Il y a presque deux semaines maintenant, dimanche 26 octobre, je suis allé entendre Ani DiFranco, Anaïs Mitchell et Hamell on Trial à la Cigale à Paris.

Arrivé en avance (oui, je tenais absolument à rompre la terrible habitude que j’avais prises ces derniers concerts !), j’ai galéré pour trouver une place assise offrant une vue correcte. Au balcon par exemple, les côtés de la scène sont pris d’assaut alors qu’on n’y voit pas très bien (seul le premier rang et au dépit d’une usure dorsale anticipée). Le seul spot convenable, c’est vraiment devant au balcon. Malheureusement, tout était déjà pris donc je me suis rabattu du côté de la balance sons et lumières où j’ai pu tout apprécier sans soucis.

Anaïs Mitchell

Concert impeccable, comme la dernière fois. J’ai particulièrement apprécié la chanson qu’elle a écrite lorsqu’elle était en Syrie, avec certains passage dans la langue du pays (l’arabe ?). J’adore Anaïs Mitchell.

Hamell on Trial

Hamell On Trial est un groupe d’une seule personne : l’américain Ed Hamell qui vient de Syracuse (New York). Imaginez un punk qui joue de l’électro-acoustique : c’est fort, rapide, avec une orientation politique certaine.

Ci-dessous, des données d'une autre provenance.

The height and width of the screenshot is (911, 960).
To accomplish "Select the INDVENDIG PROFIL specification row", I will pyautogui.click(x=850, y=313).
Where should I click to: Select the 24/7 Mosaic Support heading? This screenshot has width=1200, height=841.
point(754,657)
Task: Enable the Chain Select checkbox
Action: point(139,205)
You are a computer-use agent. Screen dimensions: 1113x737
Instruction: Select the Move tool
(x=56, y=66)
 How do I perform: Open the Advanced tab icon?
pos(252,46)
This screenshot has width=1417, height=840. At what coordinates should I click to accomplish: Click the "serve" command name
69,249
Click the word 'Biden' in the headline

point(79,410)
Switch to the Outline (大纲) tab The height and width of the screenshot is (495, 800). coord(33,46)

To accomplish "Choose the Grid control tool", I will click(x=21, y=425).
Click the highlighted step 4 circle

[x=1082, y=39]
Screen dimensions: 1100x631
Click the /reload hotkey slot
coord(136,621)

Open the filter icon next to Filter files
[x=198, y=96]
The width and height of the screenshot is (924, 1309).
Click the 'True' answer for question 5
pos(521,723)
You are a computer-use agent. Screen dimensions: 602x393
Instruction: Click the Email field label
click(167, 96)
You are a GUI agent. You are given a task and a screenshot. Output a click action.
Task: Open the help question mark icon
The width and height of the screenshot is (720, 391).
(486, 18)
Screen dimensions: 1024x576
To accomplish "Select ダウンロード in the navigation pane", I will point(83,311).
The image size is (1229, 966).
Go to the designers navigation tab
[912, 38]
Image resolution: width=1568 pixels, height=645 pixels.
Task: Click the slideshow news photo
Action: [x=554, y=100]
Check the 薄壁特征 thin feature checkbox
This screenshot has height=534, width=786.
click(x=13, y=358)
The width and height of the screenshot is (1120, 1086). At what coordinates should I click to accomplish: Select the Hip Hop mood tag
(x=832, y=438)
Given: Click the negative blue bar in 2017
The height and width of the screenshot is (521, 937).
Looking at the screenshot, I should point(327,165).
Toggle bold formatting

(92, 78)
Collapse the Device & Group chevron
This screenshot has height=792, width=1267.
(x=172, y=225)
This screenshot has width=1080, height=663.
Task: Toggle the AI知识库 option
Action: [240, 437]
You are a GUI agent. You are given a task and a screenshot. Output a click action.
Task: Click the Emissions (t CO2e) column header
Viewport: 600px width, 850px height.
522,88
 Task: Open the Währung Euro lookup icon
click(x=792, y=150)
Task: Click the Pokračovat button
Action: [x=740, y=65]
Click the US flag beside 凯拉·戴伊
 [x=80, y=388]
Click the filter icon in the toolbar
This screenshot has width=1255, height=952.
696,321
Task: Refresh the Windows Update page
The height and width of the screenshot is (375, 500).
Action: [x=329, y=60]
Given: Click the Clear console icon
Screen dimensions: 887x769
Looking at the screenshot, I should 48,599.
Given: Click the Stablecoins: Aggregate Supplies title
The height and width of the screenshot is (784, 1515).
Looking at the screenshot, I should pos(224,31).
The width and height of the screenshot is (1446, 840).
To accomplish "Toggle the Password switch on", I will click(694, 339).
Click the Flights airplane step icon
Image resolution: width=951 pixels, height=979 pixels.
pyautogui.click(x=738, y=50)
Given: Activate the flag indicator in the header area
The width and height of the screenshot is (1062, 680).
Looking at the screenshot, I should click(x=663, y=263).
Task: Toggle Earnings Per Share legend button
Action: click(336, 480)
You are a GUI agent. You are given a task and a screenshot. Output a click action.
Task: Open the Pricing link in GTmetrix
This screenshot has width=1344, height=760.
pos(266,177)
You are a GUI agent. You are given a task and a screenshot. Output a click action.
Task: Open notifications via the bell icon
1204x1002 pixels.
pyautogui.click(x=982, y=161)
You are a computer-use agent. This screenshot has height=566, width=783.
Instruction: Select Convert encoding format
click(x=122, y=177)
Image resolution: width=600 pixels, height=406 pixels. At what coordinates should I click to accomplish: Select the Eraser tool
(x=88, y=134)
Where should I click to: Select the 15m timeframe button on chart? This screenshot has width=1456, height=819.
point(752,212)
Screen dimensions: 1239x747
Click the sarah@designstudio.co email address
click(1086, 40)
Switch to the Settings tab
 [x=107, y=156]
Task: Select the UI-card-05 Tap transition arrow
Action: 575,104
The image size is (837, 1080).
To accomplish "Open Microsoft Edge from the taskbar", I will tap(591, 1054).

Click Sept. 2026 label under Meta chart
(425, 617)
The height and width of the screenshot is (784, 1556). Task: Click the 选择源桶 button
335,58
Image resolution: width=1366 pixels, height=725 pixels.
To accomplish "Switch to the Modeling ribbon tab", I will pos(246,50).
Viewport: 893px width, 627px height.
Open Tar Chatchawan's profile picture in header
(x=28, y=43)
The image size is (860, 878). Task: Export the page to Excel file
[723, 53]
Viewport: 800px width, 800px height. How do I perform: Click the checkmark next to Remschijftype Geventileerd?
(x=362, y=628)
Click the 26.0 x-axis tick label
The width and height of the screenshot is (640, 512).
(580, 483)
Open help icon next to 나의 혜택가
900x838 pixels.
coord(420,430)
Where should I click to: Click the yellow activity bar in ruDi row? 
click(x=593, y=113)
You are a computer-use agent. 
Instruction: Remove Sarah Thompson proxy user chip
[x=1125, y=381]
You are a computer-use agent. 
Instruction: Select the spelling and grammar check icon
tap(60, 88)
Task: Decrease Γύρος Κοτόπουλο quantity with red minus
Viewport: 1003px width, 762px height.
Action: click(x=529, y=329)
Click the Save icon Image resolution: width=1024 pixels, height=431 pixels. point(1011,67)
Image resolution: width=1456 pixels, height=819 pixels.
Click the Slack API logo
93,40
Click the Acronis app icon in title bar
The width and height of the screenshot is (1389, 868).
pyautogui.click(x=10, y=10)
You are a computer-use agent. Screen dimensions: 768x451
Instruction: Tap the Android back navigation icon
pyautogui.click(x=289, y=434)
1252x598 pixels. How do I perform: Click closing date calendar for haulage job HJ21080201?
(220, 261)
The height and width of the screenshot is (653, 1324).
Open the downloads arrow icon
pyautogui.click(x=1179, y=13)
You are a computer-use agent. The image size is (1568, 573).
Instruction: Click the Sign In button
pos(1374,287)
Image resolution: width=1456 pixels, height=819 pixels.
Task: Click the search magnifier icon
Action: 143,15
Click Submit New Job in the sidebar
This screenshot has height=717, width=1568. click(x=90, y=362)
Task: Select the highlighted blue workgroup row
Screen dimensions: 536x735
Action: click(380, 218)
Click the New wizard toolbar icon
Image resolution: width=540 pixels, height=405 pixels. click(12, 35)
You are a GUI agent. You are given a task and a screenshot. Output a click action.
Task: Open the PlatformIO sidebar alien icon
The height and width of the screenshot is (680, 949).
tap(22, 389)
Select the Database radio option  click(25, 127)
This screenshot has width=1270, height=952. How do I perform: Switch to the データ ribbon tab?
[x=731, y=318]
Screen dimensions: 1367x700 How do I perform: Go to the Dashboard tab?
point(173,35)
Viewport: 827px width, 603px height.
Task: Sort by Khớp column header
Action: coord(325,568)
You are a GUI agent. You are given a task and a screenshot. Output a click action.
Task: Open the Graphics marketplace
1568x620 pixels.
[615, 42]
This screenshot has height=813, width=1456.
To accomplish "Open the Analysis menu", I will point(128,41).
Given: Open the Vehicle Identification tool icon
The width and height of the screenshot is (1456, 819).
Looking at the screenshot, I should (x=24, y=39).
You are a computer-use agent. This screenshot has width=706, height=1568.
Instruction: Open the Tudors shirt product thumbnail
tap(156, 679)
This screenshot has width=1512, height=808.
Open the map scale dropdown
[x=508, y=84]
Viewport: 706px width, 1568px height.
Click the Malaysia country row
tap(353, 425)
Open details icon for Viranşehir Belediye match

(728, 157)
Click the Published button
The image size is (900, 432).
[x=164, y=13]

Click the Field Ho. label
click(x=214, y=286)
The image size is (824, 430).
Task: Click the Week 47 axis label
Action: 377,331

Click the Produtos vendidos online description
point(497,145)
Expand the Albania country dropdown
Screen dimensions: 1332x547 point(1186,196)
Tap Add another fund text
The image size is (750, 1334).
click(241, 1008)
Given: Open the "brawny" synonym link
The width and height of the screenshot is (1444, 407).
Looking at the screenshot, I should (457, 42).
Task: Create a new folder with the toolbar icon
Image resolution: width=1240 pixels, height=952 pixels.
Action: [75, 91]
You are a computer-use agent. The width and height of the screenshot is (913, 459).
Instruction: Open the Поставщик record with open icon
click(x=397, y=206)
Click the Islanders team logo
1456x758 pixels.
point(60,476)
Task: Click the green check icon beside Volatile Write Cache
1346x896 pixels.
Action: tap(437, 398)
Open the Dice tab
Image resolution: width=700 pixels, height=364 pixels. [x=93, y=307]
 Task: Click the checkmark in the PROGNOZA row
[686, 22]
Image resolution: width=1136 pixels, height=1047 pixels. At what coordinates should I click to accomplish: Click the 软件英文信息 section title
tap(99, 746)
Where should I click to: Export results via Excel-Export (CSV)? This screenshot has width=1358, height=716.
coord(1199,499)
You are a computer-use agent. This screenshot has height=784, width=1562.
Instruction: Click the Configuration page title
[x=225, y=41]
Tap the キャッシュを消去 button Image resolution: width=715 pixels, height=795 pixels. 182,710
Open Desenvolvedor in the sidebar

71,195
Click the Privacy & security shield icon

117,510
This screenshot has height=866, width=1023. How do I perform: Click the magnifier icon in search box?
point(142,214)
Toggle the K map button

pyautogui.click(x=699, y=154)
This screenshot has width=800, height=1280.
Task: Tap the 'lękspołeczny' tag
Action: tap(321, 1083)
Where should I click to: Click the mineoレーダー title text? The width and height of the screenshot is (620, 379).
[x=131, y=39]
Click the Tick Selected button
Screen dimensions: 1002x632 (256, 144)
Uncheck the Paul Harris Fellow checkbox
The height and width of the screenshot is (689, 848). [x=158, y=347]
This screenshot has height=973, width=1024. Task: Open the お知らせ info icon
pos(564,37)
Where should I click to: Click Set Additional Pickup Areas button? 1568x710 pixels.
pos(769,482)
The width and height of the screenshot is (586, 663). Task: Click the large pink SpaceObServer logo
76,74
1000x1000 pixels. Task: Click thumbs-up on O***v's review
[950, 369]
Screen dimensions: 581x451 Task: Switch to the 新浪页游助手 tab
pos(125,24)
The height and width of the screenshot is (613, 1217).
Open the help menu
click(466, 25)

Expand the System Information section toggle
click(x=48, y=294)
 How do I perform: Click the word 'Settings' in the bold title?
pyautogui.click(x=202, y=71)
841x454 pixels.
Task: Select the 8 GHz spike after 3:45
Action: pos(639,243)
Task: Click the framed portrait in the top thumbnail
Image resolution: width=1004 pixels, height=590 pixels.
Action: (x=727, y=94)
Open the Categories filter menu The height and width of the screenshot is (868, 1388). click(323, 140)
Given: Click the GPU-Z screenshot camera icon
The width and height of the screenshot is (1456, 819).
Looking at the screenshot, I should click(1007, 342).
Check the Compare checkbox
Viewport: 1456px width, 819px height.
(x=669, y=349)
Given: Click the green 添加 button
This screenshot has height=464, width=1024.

Hamell a un sens de l’humour assez développé également et cela gêne parfois dans le sens où il s’arrête fréquemment pour lancer une ou deux vannes. Il ressemble à un véritable redneck et son concert s’apparente plus à un one-man-show pour l’américain (très) moyen. Il a par exemple une chanson qui s’intitule Pussy… d’un autre côté, j’ai bien apprécié sa chanson Inquiring Minds, dans laquelle il s’imagine avoir un fils qui lui poserait des questions embarrassantes.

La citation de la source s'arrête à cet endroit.